Ormai sono diversi mesi da quando il Ministro Guidi ha avanzato un disegno di legge sulle liberalizzazioni che contempla la possibilità dell’entrata del capitale in farmacia. La categoria, in particolare i titolari, si accalorano in discussioni ipotizzando scenari su cosa potrebbe succedere alle loro attività se passasse la suddetta norma; sicuramente se il disegno di legge venisse confermato, la categoria dei farmacisti si troverebbe catapultata in uno scenario più competitivo, dai contorni sicuramente diversi da quelli attuali. Ma se i farmacisti potessero “piangere” all’entrata in vigore della nuova norma, sicuramente l’industria farmaceutica, che non è composta solamente da grandi colossi internazionali, ma anche da una miriade di piccole imprese, non riderebbe!
L’approvazione della legge sul capitale, come è facilmente intuibile, aprirebbe i giochi a molte fusioni ed aggregazioni, dando vita in poco tempo ad un numero ridotto di strutture di medio grande dimensione.

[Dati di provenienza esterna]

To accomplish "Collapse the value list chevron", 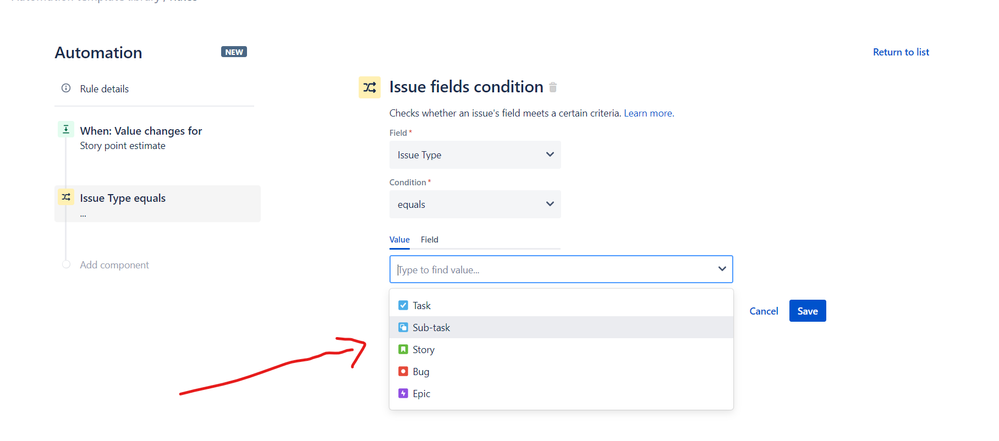I will tap(722, 269).
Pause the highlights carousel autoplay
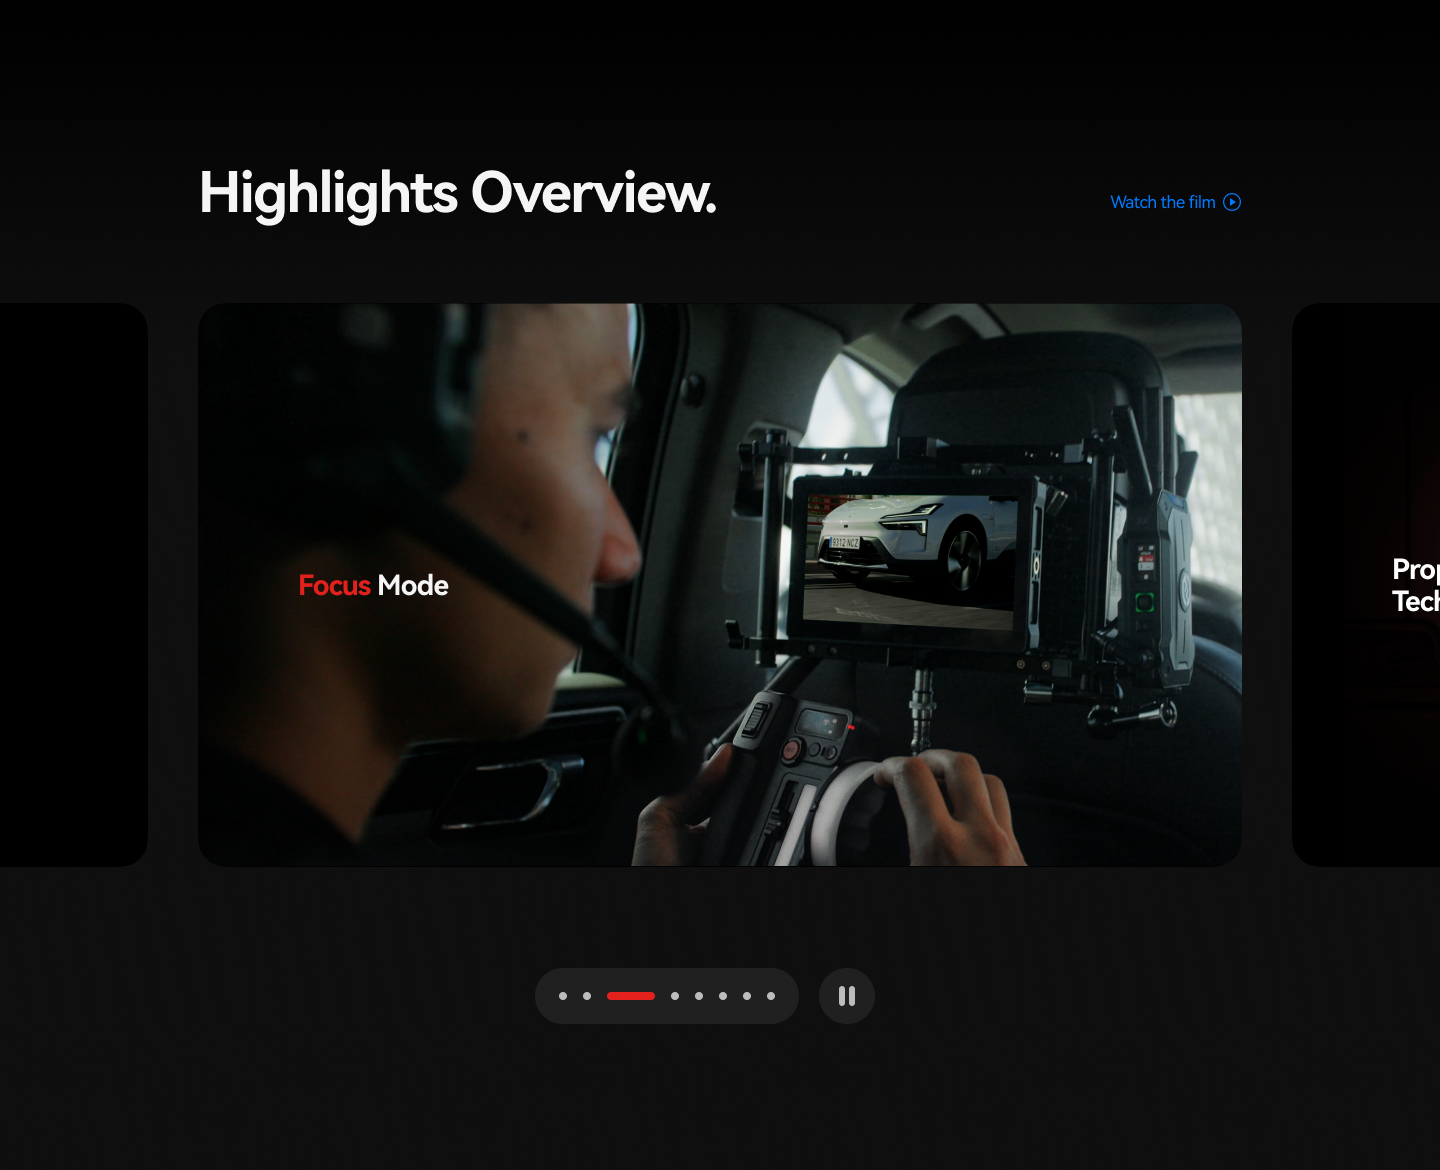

Secondo l’ultima rilevazione effettuata da Pharmabarometro nel 2013, le catene di vendita di farmacie erano 33, ed associavano oltre 5.800 farmacie, ossia il 38% del totale. L’approvazione della norma sul capitale, porterebbe non solo ad un rapido aumento del numero delle farmacie legate in catena, ma anche alla concentrazione delle insegne presenti sul territorio.
La nuova legge oltre a promuovere l’aggregazione delle singole catene in strutture più grosse e più efficienti, spingerà le stesse organizzazioni, vedi i vari uffici acquisti o marketing, ad essere più presenti nella gestione del singolo punto vendita, giungendo ad influire sensibilmente nelle diverse scelte giornaliere, siano esse di acquisto, che di organizzazione del singolo punto vendita. Ossia nello spazio di pochi mesi, forse qualche anno, all’entrata in vigore della nuova norma sul capitale, l’intero canale potrebbe cambiare volto, così come le diverse strutture commerciali che si interfacciano con esso.
Come tutti sanno, è cosa profondamente diversa trattare con un cliente che ha un potere negoziale modesto, la cui eventuale perdita, incide per una piccolissima percentuale sul giro d’affari dell’azienda, rispetto ad interfacciarsi con un grande cliente, da cui deriva una porzione rilevante del fatturato annuale. Nel primo caso, siamo nello scenario attuale, che vede il settore del CHC interagire con le 18.000 farmacie con Field Force composte da venditori spesso con modeste competenze e bassa professionalità (la struttura di vendita rispecchia sempre le caratteristiche della clientela), il secondo viceversa, richiede un numero limitato di manager capaci di interagire alla pari con i dipendenti delle catene deputati alla funzione acquisti e marketing, persone abituate a trattare sulla base dei risultati, e che difficilmente potrebbero essere irretite da qualche gadget omaggiato dalla premiata ditta di turno.
Dal momento che il ricorso al regalo o al promozionale, rappresenta ancora oggi una delle strategie determinanti per effettuare il sell in nel settore, l’industria farmaceutica avrà un bel lavoro da fare se il Ministro Guidi riuscirà a fare approvare la sua riforma. A quel punto le diverse case produttrici, non solo dovranno lavorare per riorganizzare le proprie strutture commerciali vedi innalzamento del profilo dei dipendenti, ma dovranno abbandonare la strategia del promozionale mettendo a disposizione delle catene clienti nuovi servizi, capaci di creare più traffico sul punto vendita e generare maggiore sell out dei loro prodotti.